TASK BRIEF →
Would you output each record exactly as it stands?

┌─ DATA TO PROCESS

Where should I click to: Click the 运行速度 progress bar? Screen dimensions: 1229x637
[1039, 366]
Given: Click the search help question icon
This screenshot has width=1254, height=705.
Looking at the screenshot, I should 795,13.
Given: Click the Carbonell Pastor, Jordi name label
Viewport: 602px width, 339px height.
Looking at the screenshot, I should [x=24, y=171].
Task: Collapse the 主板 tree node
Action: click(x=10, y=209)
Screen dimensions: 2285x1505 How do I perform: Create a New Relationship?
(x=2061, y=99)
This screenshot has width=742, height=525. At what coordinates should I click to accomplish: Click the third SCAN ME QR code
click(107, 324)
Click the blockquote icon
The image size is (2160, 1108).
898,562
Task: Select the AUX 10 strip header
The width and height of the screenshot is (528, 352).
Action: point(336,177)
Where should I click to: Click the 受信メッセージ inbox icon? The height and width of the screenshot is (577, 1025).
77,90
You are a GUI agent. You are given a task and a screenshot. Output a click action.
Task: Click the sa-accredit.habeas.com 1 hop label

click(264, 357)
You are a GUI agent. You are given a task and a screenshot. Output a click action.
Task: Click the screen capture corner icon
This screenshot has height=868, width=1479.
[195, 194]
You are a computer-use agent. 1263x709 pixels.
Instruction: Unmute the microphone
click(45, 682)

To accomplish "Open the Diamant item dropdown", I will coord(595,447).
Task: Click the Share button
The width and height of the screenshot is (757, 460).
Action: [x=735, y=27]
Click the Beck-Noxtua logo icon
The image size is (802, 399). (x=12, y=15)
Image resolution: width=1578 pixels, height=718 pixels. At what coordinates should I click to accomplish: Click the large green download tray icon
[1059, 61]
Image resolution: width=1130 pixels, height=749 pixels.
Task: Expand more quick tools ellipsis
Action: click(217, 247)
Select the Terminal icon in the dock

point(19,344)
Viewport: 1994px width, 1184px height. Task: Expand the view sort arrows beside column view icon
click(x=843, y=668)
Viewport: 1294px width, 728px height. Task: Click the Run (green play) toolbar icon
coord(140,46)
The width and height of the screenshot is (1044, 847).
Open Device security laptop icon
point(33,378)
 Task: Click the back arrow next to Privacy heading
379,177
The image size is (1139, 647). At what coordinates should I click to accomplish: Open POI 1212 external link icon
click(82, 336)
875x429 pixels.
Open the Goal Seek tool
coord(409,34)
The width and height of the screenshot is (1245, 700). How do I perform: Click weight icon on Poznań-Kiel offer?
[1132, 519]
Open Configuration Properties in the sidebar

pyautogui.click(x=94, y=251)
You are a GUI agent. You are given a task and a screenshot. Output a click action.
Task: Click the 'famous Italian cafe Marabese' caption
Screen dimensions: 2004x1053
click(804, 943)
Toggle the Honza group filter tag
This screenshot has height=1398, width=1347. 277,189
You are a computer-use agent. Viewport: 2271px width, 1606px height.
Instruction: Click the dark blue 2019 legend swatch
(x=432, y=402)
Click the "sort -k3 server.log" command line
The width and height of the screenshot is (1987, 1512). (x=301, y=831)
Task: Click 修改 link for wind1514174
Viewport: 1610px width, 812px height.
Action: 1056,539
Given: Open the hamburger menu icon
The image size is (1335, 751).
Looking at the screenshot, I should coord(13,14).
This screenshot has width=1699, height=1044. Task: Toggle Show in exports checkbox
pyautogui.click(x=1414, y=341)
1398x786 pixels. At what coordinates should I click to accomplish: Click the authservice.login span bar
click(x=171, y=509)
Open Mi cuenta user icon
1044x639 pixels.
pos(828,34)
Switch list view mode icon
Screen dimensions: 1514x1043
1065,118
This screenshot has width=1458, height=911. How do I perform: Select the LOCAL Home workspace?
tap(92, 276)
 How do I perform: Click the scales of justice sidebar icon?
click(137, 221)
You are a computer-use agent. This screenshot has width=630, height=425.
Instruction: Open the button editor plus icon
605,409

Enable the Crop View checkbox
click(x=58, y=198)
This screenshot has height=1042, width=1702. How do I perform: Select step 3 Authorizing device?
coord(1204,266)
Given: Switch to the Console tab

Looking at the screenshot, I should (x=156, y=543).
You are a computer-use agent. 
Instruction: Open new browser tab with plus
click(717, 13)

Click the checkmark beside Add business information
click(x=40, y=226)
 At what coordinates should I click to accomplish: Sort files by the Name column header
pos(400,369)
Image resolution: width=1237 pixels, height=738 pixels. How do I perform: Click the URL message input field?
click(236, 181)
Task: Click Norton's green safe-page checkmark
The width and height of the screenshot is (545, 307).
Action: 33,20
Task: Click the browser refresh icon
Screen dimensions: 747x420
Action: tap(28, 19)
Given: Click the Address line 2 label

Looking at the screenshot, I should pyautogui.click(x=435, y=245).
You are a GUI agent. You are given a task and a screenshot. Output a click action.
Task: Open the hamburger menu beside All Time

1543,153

└─

PROBLEM SOLUTION →
Where should I click to: Click the 运行速度 progress bar? Screen dimensions: 1229x637
[1039, 366]
Given: Click the search help question icon
This screenshot has width=1254, height=705.
Looking at the screenshot, I should 795,13.
Given: Click the Carbonell Pastor, Jordi name label
Viewport: 602px width, 339px height.
Looking at the screenshot, I should [x=24, y=171].
Task: Collapse the 主板 tree node
Action: click(x=10, y=209)
Screen dimensions: 2285x1505 How do I perform: Create a New Relationship?
(x=2061, y=99)
This screenshot has width=742, height=525. At what coordinates should I click to accomplish: Click the third SCAN ME QR code
click(107, 324)
Click the blockquote icon
The image size is (2160, 1108).
898,562
Task: Select the AUX 10 strip header
The width and height of the screenshot is (528, 352).
Action: point(336,177)
Where should I click to: Click the 受信メッセージ inbox icon? The height and width of the screenshot is (577, 1025).
77,90
You are a GUI agent. You are given a task and a screenshot. Output a click action.
Task: Click the sa-accredit.habeas.com 1 hop label

click(264, 357)
You are a GUI agent. You are given a task and a screenshot. Output a click action.
Task: Click the screen capture corner icon
This screenshot has height=868, width=1479.
[195, 194]
You are a computer-use agent. 1263x709 pixels.
Instruction: Unmute the microphone
click(45, 682)

To accomplish "Open the Diamant item dropdown", I will coord(595,447).
Task: Click the Share button
The width and height of the screenshot is (757, 460).
Action: [x=735, y=27]
Click the Beck-Noxtua logo icon
The image size is (802, 399). (x=12, y=15)
Image resolution: width=1578 pixels, height=718 pixels. At what coordinates should I click to accomplish: Click the large green download tray icon
[1059, 61]
Image resolution: width=1130 pixels, height=749 pixels.
Task: Expand more quick tools ellipsis
Action: click(217, 247)
Select the Terminal icon in the dock

point(19,344)
Viewport: 1994px width, 1184px height. Task: Expand the view sort arrows beside column view icon
click(x=843, y=668)
Viewport: 1294px width, 728px height. Task: Click the Run (green play) toolbar icon
coord(140,46)
The width and height of the screenshot is (1044, 847).
Open Device security laptop icon
point(33,378)
 Task: Click the back arrow next to Privacy heading
379,177
The image size is (1139, 647). At what coordinates should I click to accomplish: Open POI 1212 external link icon
click(82, 336)
875x429 pixels.
Open the Goal Seek tool
coord(409,34)
The width and height of the screenshot is (1245, 700). How do I perform: Click weight icon on Poznań-Kiel offer?
[1132, 519]
Open Configuration Properties in the sidebar

pyautogui.click(x=94, y=251)
You are a GUI agent. You are given a task and a screenshot. Output a click action.
Task: Click the 'famous Italian cafe Marabese' caption
Screen dimensions: 2004x1053
click(804, 943)
Toggle the Honza group filter tag
This screenshot has height=1398, width=1347. 277,189
You are a computer-use agent. Viewport: 2271px width, 1606px height.
Instruction: Click the dark blue 2019 legend swatch
(x=432, y=402)
Click the "sort -k3 server.log" command line
The width and height of the screenshot is (1987, 1512). (x=301, y=831)
Task: Click 修改 link for wind1514174
Viewport: 1610px width, 812px height.
Action: 1056,539
Given: Open the hamburger menu icon
The image size is (1335, 751).
Looking at the screenshot, I should coord(13,14).
This screenshot has width=1699, height=1044. Task: Toggle Show in exports checkbox
pyautogui.click(x=1414, y=341)
1398x786 pixels. At what coordinates should I click to accomplish: Click the authservice.login span bar
click(x=171, y=509)
Open Mi cuenta user icon
1044x639 pixels.
pos(828,34)
Switch list view mode icon
Screen dimensions: 1514x1043
1065,118
This screenshot has width=1458, height=911. How do I perform: Select the LOCAL Home workspace?
tap(92, 276)
 How do I perform: Click the scales of justice sidebar icon?
click(137, 221)
You are a computer-use agent. This screenshot has width=630, height=425.
Instruction: Open the button editor plus icon
605,409

Enable the Crop View checkbox
click(x=58, y=198)
This screenshot has height=1042, width=1702. How do I perform: Select step 3 Authorizing device?
coord(1204,266)
Given: Switch to the Console tab

Looking at the screenshot, I should (x=156, y=543).
You are a computer-use agent. 
Instruction: Open new browser tab with plus
click(717, 13)

Click the checkmark beside Add business information
click(x=40, y=226)
 At what coordinates should I click to accomplish: Sort files by the Name column header
pos(400,369)
Image resolution: width=1237 pixels, height=738 pixels. How do I perform: Click the URL message input field?
click(236, 181)
Task: Click Norton's green safe-page checkmark
The width and height of the screenshot is (545, 307).
Action: 33,20
Task: Click the browser refresh icon
Screen dimensions: 747x420
Action: tap(28, 19)
Given: Click the Address line 2 label

Looking at the screenshot, I should pyautogui.click(x=435, y=245).
You are a GUI agent. You are given a task and a screenshot. Output a click action.
Task: Open the hamburger menu beside All Time

1543,153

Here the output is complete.